India is a non OECD country (there are others, you can google them). We validate they have a policy/procedure to evidence compliance as follows: ​
If the subcontractors are working in non-OECD countries confirm if they have established labour policies & processes to comply with the International Labour Organization standards for those subcontractors. This includes policies addressing the fundamental rights concerning discrimination, minimum age of employment (child labour) and wage laws, including those relating to minimum wages, overtime hours and legally mandated benefits and forced labour at all facilities

------------------------------
Jenn Wilkinson
Vice President
Strategic Vendor Management

------------------------------

Original Message:
Sent: 01-24-2020 09:13 AM
From: Christopher Halaska
Subject: Foreign Vendor Due Diligence

Jenn,
I'm not familiar with nonOECD. What is it?   Thank you!
Original Message:
Sent: 01-24-2020 07:36 AM
From: Jennifer Wilkinson
Subject: Foreign Vendor Due Diligence

​Evidence of adherence to: GDPR, NonOECD compliance and FCPA would be the big three for me.

------------------------------
Jenn Wilkinson
Vice President
Strategic Vendor Management


Original Message:
Sent: 01-23-2020 10:06 AM
From: Janis Weems
Subject: Foreign Vendor Due Diligence

​What additional due diligence should be conducted on a foreign vendor?  I know it depends on their significance rating with the bank. Are there specific documents we should request?.

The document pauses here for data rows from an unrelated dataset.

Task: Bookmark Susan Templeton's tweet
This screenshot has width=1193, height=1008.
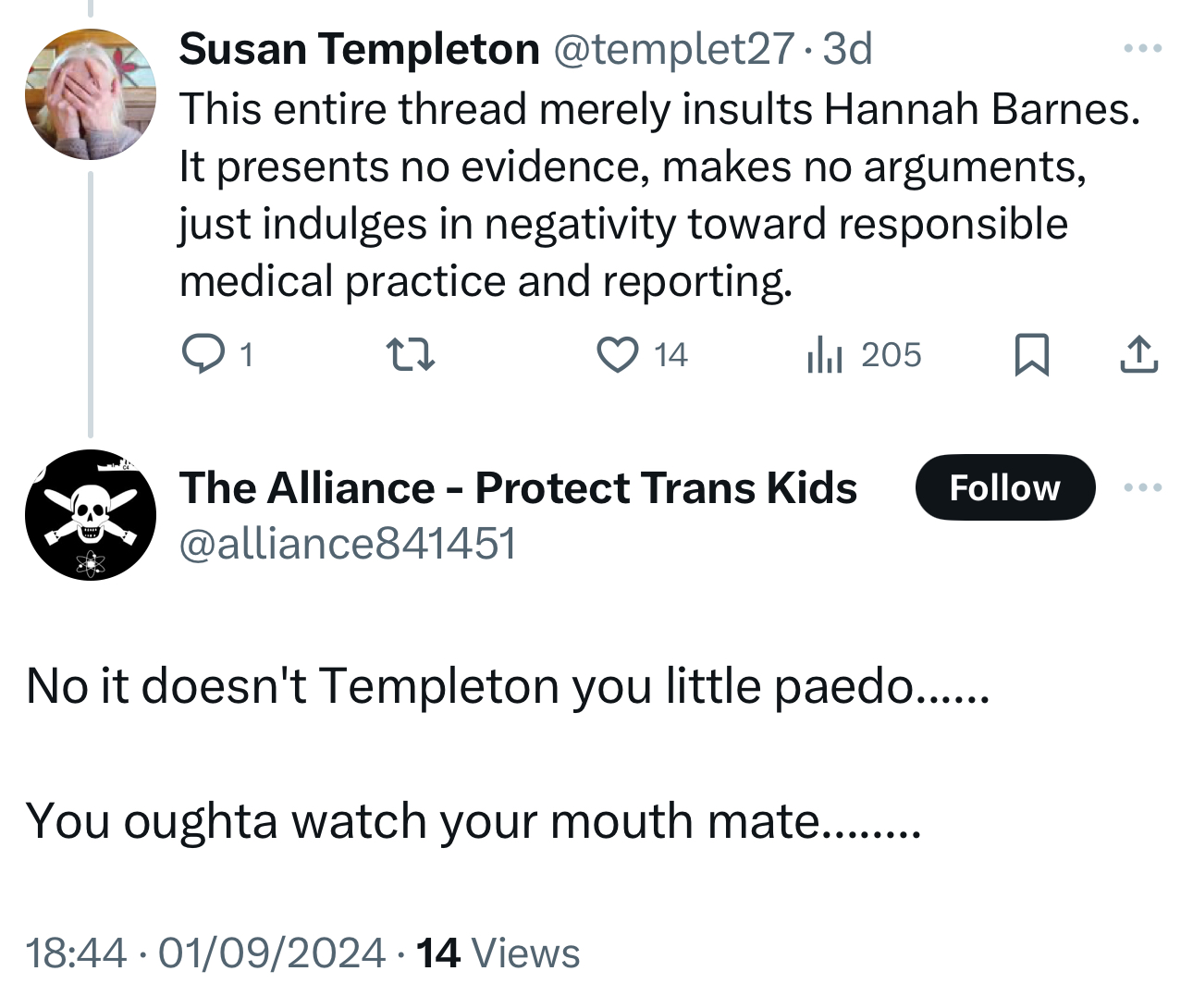Action: point(1032,354)
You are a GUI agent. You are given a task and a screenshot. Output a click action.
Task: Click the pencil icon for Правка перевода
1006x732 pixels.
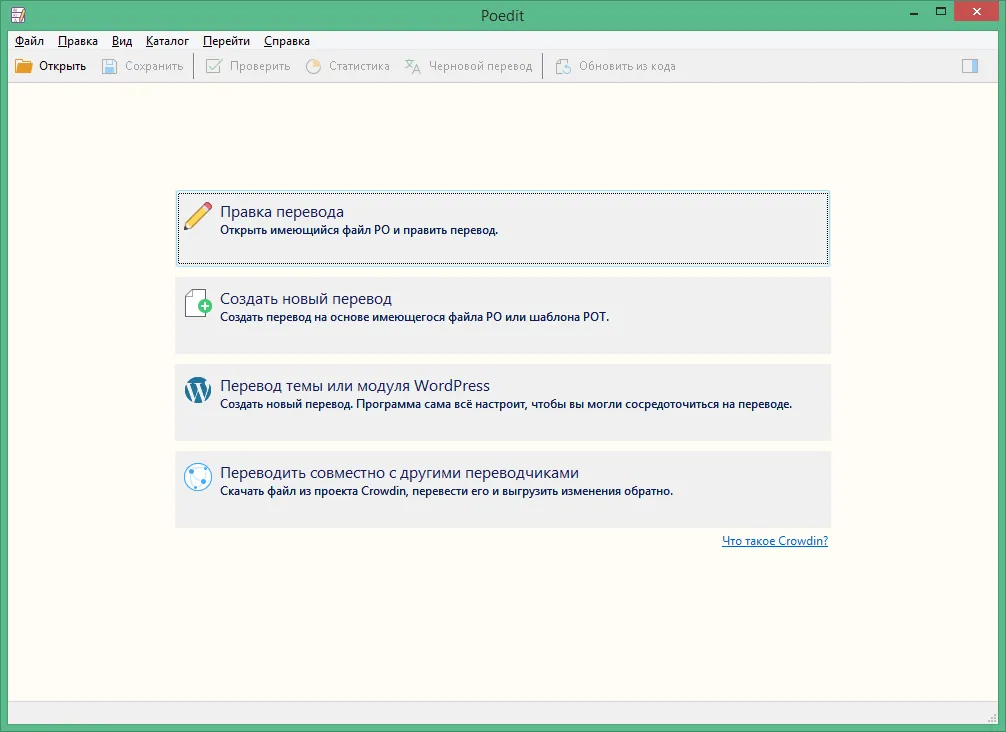[x=198, y=216]

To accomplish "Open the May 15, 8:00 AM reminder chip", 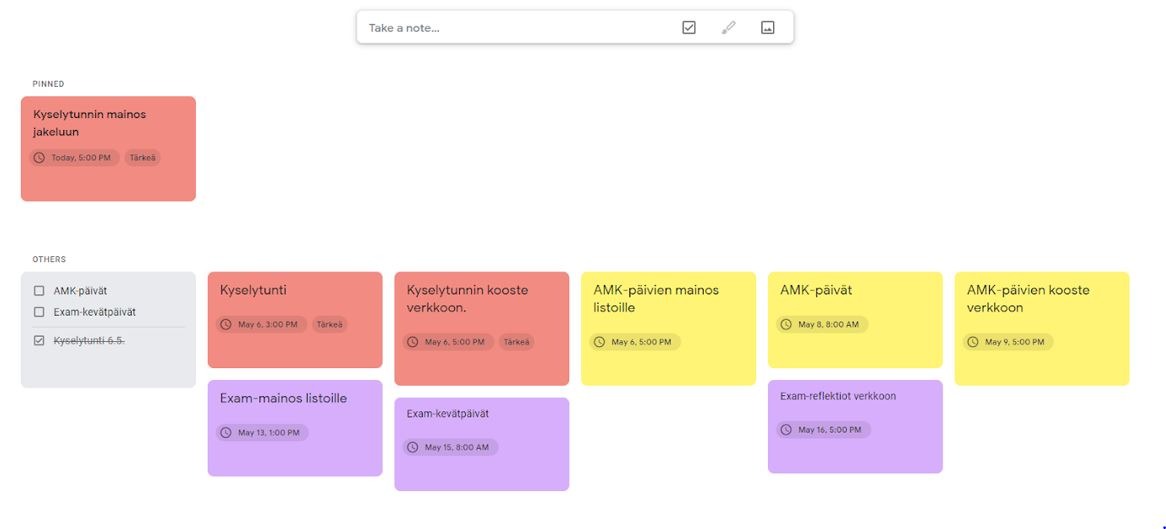I will click(449, 447).
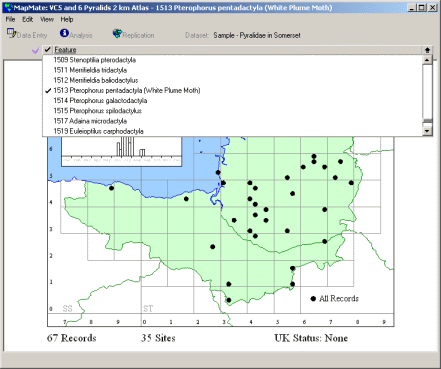Screen dimensions: 441x369
Task: Pick 1519 Euleioptilus carphodactyla from list
Action: pyautogui.click(x=98, y=131)
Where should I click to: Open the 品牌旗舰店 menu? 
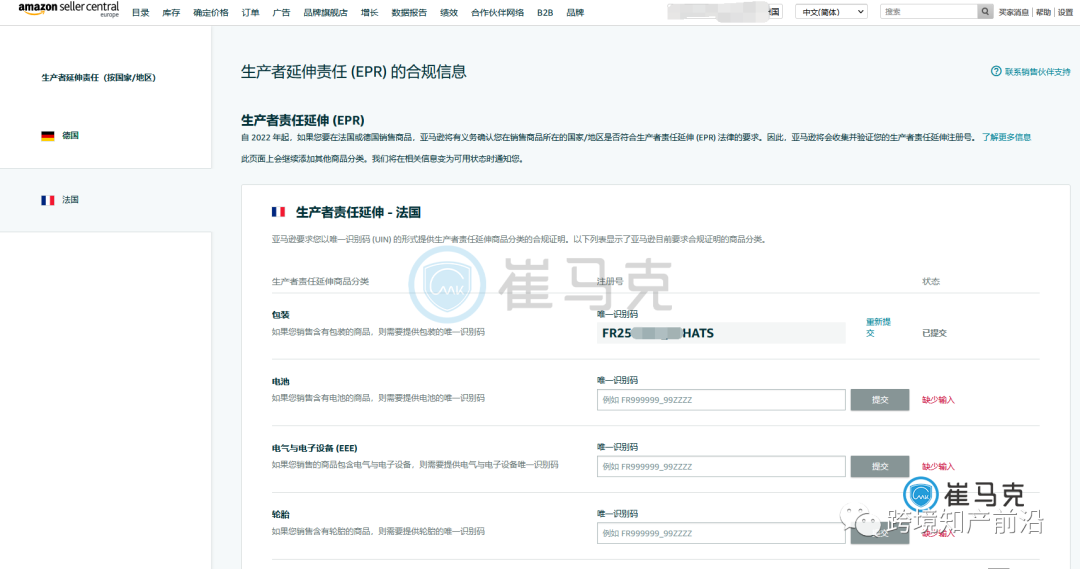[325, 12]
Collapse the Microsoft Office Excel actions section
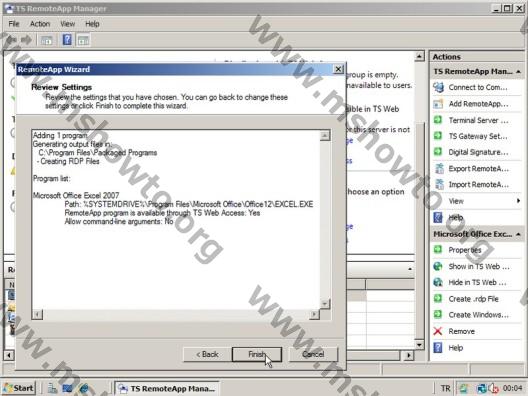528x396 pixels. click(518, 234)
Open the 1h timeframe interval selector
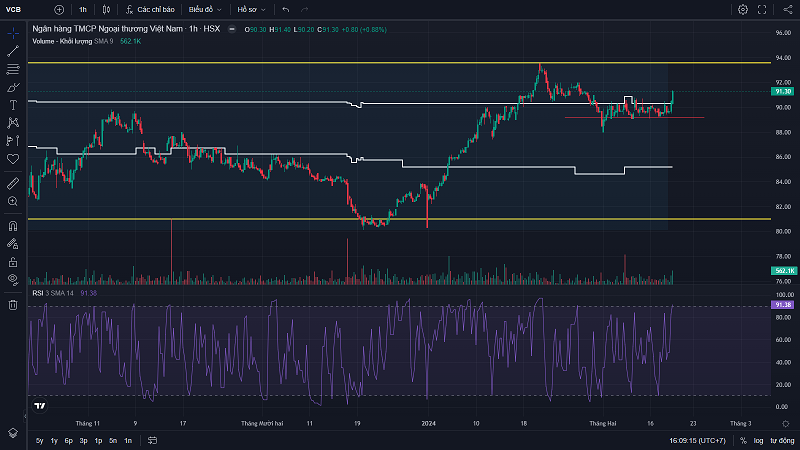 (84, 9)
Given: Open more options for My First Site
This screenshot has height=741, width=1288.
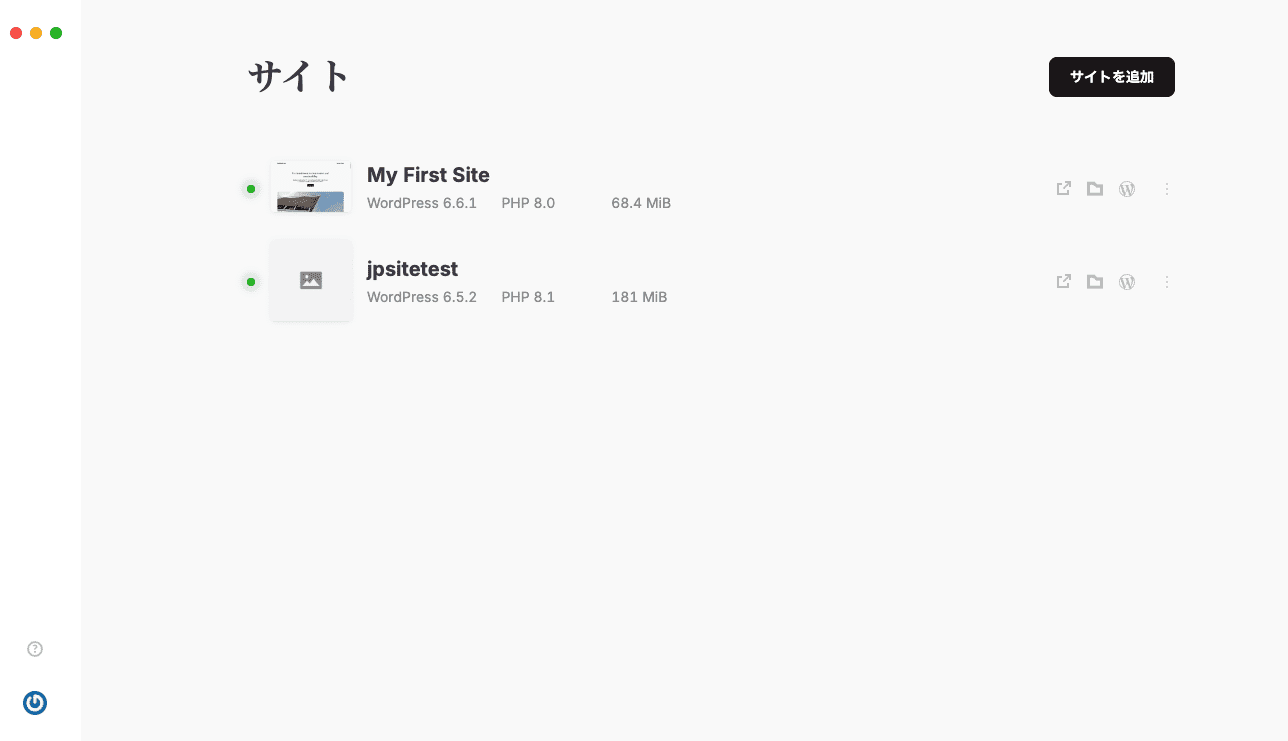Looking at the screenshot, I should click(x=1167, y=189).
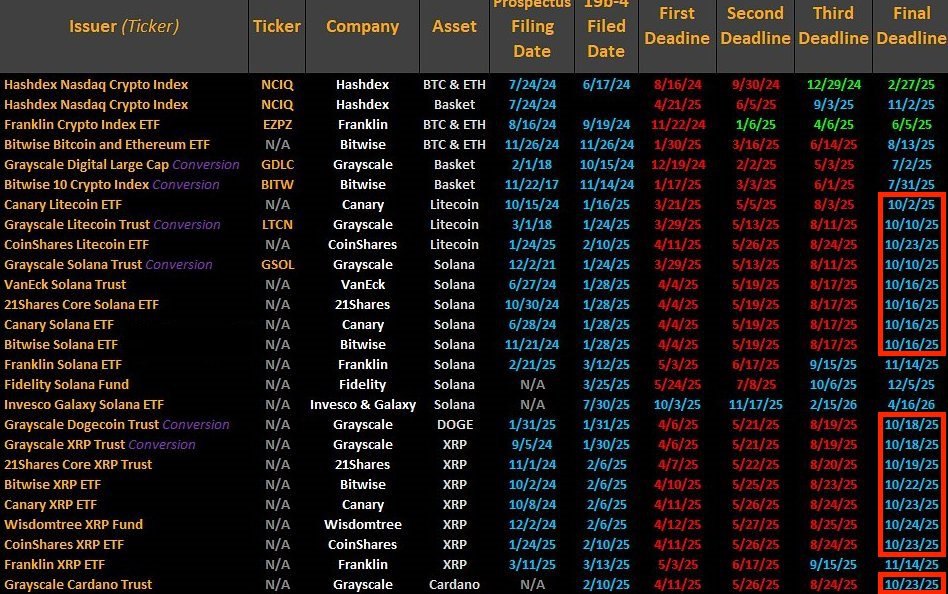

This message was posted by a user wishing to remain anonymous

I'd like to suggest another track in this conversation.  When working with foreign countries with limited governing oversight (i.e. non-OCED countries, lack privacy laws) start with contractually agreed upon controls (e.g. HR, Physical, Privacy, Information Security) and if services include processing of sensitive data, have secured processing areas (e.g. physically controlled rooms, virtual desktops).   Then complete the standard due diligence plus the additional controls agreed upon.
Original Message:
Sent: 01-23-2020 10:06 AM
From: Janis Weems
Subject: Foreign Vendor Due Diligence

​What additional due diligence should be conducted on a foreign vendor?  I know it depends on their significance rating with the bank. Are there specific documents we should request?.